As a neutral, as a football fan, tonight was a let down.

I even found myself feeling some sympathy for Neil Doncaster. As he tries to sell Scottish football these games are his crown jewels.

Jim White's smug laughter as he reported the half time controversies said everything about why, already saturated with football good, bad and indifferent, Sky want these games.

Their interest is the wider spectacle, the freakshow that sits alongside the game, the blessed moments of controversy they can drool over.

Because they know, we all know, that there are people who tune into Old Firm games to see the very behaviour they were treated to tonight.

But these are modern football clubs who should be aiming for something different, something better.

They failed tonight. Rangers were the more guilty but Celtic were not without blame. The way Rangers set up demands discipline. The best of Celtic demands tempo that constant distractions disrupt. At the most basic tactical level the idiocy that surrounded the game denied both teams of their best.

And, as compelling as all this drama might be, it's not about football and it's not good for Scotland.

Scottish Cup: Celtic v Rangers - The Replay

Once more unto the breach, dear friends, once more. Yet again the game is afoot.
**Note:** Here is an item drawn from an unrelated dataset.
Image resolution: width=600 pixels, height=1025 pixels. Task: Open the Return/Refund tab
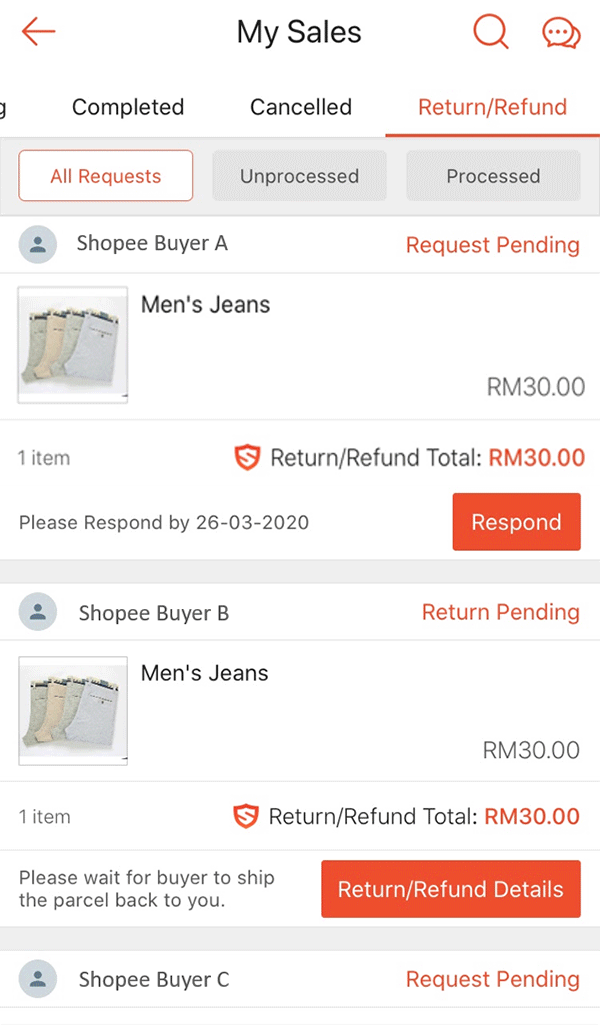coord(492,107)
Old Firm clash number five this evening. The Scottish Cup replay after that thrilling 2-2 draw at Ibrox last month.

After the teams met at Celtic Park ten days ago Rangers were left looking bereft, the momentum seemingly inescapably with Neil Lennon's team.

Since then Rangers have progressed in the Europa League and brushed aside St Johnstone while Celtic have stumbled to a 2-0 defeat at Motherwell.

It is indeed, as a football bard once said, a funny old game.

Who are the favourites tonight? Is it Celtic who looked, emphatically looked, to be the better side in the last SPL clash?

Or is it Rangers who somehow found a reaction to that chastening experience and possessing the games in hand that continue to offer them the chance to reel in their rivals at the top of the league table.

An intriguing night in store, and perhaps even the tanatalising prospect of a first Scottish Cup game between these two to go to penalties.

Will this be the evening for unlikely heroes? Lukasz Zaluska will make a rare start in goal for the home side after Fraser Forster was sent off in the original tie.

David Weir, who managed to look even older than his 40 years against Celtic's pacy attack in the last league game here, returns to marshall a Rangers defence that might adopt the five man European blueprint.

Both Walter Smith and Neil Lennon will be looking for their players to react.

For Smith there has to be an improvement on the hapless performance the last time they came to call on their neighbours.

Lennon will be determined to see his players lift themselves from the Motherwell defeat and prove to themselves and to any doubters that the 3-0 Old Firm win wasn't a team hitting their season's peak.

It is Lennon who carries a 2-1 advantage from the season's first four clashes. Both managers will be keen to stress that these games are not about the men in dugout.

But Lennon will take a degree of personal satisfaction from his advantage, an emphatic two fingered salute to those who called him a mere Bhoy in a man's world.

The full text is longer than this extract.